This is not a trick question. The more I think of it, the more I believe it, that the world of coffee making must be laying on the shoulders of a barista.
I believe that because the coffee I am beeing served in a coffee house, I expect it to be good. On the other hand, the manager of the bar expects me to be pleased with the service and come again. If the coffee is not good, I will not do that.
Now who is responsible for this small gearing to work? You probably have guessed it, the barista.
Are you wondering what a barista is and how can you recognise him or her?
1. Well, he or she does not have a specific age or appearance. Nor nationality. In Italy, the country that gave the name of the job, a barista is most likely a man around the age of 40. In America, there are more chances that you find a young lady. But not necessarily.
2. One sure thing is they're susceptible to be found behind the bar-counter, always ready to prepare several varieties of coffee 'expressly for you' - by the way, did you know this was the initial definition of the espresso coffee?

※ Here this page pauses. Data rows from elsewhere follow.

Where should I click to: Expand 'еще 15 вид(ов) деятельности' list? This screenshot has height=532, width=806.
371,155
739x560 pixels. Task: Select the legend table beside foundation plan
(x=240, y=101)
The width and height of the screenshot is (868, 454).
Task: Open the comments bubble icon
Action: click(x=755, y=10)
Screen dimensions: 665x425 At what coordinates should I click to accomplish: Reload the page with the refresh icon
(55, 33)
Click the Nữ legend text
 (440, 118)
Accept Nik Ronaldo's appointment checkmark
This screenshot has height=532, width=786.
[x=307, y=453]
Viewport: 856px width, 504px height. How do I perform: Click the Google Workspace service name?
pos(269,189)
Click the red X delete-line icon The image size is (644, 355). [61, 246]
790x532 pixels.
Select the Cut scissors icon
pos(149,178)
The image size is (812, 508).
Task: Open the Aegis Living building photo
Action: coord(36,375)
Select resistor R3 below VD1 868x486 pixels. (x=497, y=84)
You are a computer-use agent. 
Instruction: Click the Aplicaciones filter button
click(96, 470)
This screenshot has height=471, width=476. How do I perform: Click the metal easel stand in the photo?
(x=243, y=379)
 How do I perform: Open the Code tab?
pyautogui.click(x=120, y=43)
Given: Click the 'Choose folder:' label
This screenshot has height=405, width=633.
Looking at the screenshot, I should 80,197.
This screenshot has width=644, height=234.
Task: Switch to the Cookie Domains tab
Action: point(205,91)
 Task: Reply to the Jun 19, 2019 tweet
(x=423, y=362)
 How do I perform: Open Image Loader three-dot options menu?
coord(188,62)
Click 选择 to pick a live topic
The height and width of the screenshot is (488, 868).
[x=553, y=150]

3. A skilled barista, the one you would like to have prepare your cup, has several years of experience.
4. A good barista carries out to near-perfection four operations: dosing, tamping, pulling and steaming.
5. A good barista knows that no. 4 is not enough and sometimes helpless. For example, tamping depends on the finesse of the grind. The finer the grind, the less important the tamping.
6. A really good barista pays atention both to the quality of the coffee and the presentation.
7. The skilled barista is capable of performing more operations at the same time.
8. The barista you like interacts with his or her customers.
9. A good barista can manage to make a pretty good cup with less sophisticated appliances. Meanless to say, the opposite is not true.
10. A good barista can make a flourishing business out of your modest old cofee-shop. Again, the opposite in not true.